--- Begin ---

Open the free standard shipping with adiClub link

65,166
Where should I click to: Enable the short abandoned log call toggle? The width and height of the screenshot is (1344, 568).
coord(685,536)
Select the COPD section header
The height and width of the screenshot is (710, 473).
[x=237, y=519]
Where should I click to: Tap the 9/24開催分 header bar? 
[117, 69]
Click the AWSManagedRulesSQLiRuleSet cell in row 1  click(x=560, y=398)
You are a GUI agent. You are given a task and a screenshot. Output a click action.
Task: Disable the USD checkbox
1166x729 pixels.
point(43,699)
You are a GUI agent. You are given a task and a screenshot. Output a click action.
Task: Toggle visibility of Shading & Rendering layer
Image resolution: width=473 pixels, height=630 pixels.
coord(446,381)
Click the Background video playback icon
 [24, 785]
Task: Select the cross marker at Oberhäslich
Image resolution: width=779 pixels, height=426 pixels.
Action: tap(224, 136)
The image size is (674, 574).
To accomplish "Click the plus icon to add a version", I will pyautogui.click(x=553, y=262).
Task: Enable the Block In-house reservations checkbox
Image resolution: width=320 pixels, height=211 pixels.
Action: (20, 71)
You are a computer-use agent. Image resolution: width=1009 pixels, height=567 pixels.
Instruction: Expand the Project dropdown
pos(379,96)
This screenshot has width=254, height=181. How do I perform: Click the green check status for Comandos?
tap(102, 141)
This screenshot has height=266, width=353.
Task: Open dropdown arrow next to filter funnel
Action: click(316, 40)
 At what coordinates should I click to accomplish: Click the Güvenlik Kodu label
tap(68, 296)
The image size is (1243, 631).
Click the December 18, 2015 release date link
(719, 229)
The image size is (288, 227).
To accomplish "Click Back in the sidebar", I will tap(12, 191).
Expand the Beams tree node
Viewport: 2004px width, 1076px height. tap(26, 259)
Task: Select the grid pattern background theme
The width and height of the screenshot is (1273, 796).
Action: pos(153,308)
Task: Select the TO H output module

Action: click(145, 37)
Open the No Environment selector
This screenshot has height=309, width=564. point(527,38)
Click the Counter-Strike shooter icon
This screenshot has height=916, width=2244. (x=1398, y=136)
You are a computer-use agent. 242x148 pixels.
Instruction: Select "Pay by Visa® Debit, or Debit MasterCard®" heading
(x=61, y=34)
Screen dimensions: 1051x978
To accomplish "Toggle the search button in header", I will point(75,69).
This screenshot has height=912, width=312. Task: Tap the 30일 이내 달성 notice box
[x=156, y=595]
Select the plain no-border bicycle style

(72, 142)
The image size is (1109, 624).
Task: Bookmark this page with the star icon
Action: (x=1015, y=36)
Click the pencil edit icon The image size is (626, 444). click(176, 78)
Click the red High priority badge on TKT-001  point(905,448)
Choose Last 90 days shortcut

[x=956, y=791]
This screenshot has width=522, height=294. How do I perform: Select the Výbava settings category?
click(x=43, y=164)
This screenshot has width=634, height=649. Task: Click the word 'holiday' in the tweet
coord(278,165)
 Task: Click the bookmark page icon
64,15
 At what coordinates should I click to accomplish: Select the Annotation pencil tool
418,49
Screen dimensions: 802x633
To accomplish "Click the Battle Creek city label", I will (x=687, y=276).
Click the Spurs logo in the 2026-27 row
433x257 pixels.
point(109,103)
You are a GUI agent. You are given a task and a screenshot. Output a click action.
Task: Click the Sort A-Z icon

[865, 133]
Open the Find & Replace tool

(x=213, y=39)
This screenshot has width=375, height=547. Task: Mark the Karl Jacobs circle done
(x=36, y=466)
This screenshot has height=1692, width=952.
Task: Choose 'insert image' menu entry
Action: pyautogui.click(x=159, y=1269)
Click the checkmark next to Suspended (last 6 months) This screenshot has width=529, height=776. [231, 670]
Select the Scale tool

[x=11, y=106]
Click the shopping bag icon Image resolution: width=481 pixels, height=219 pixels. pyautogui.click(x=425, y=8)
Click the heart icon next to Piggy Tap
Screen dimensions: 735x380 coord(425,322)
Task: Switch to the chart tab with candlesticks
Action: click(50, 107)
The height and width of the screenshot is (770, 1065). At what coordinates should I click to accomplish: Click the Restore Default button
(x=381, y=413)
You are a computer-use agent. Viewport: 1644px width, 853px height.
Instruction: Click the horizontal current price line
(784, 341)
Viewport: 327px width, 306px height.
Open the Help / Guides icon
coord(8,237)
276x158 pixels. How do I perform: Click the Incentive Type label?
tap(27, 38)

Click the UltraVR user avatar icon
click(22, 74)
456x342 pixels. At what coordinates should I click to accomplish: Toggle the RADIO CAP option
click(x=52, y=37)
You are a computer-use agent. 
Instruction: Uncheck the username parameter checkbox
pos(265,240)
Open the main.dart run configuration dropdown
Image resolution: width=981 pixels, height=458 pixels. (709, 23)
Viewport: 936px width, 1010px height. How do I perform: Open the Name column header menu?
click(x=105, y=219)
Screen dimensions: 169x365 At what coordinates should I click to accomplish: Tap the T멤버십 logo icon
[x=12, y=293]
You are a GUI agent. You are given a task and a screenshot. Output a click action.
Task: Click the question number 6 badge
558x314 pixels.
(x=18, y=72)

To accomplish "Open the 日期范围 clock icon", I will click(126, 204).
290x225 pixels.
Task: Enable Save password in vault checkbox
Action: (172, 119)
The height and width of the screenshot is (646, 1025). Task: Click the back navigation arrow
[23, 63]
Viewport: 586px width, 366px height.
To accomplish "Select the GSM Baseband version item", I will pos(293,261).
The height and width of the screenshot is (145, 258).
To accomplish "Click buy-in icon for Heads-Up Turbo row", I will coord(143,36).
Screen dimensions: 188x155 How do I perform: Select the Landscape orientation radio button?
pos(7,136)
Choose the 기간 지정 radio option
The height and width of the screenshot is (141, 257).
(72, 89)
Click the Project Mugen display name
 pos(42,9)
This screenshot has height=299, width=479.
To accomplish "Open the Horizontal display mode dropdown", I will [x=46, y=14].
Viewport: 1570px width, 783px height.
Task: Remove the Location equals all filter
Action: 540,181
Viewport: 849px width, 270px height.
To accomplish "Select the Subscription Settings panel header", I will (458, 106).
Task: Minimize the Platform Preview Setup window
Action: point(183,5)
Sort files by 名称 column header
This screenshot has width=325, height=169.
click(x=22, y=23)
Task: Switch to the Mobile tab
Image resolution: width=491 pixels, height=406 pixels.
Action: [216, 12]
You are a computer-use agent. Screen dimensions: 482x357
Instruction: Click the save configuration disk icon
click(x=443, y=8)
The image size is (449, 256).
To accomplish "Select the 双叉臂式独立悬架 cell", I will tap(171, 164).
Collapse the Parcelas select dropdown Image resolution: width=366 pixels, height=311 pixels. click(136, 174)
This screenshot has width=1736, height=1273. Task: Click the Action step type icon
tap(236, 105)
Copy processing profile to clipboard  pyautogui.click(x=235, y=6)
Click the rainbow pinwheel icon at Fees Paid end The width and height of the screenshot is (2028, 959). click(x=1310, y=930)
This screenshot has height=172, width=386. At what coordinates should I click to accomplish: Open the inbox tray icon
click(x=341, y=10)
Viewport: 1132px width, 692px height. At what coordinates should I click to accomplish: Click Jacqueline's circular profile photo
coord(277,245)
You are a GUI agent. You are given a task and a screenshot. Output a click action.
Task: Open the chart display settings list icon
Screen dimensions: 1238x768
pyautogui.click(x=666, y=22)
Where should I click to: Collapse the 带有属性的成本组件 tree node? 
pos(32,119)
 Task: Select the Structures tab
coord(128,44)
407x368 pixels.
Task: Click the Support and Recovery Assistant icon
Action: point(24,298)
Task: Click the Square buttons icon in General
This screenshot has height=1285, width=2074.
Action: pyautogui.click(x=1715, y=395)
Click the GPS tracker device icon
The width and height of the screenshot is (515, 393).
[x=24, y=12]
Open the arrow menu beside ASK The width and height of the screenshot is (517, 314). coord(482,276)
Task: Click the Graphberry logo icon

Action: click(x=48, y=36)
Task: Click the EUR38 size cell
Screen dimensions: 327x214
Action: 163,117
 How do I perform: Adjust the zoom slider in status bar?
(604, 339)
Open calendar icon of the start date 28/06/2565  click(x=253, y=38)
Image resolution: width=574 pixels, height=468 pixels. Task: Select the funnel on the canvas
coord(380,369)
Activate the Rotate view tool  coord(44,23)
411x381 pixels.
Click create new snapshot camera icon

--- End ---

TASK GOAL
Reproduce the data verbatim, beginning at the line that contains "At what coordinates should I click to accomplish: Select" and stopping after the line that contains "click(22, 74)".

COMPLETE RESPONSE
 At what coordinates should I click to accomplish: Select the Annotation pencil tool
418,49
Screen dimensions: 802x633
To accomplish "Click the Battle Creek city label", I will (x=687, y=276).
Click the Spurs logo in the 2026-27 row
433x257 pixels.
point(109,103)
You are a GUI agent. You are given a task and a screenshot. Output a click action.
Task: Click the Sort A-Z icon

[865, 133]
Open the Find & Replace tool

(x=213, y=39)
This screenshot has width=375, height=547. Task: Mark the Karl Jacobs circle done
(x=36, y=466)
This screenshot has height=1692, width=952.
Task: Choose 'insert image' menu entry
Action: pyautogui.click(x=159, y=1269)
Click the checkmark next to Suspended (last 6 months) This screenshot has width=529, height=776. [231, 670]
Select the Scale tool

[x=11, y=106]
Click the shopping bag icon Image resolution: width=481 pixels, height=219 pixels. pyautogui.click(x=425, y=8)
Click the heart icon next to Piggy Tap
Screen dimensions: 735x380 coord(425,322)
Task: Switch to the chart tab with candlesticks
Action: click(50, 107)
The height and width of the screenshot is (770, 1065). At what coordinates should I click to accomplish: Click the Restore Default button
(x=381, y=413)
You are a computer-use agent. Viewport: 1644px width, 853px height.
Instruction: Click the horizontal current price line
(784, 341)
Viewport: 327px width, 306px height.
Open the Help / Guides icon
coord(8,237)
276x158 pixels. How do I perform: Click the Incentive Type label?
tap(27, 38)

Click the UltraVR user avatar icon
click(22, 74)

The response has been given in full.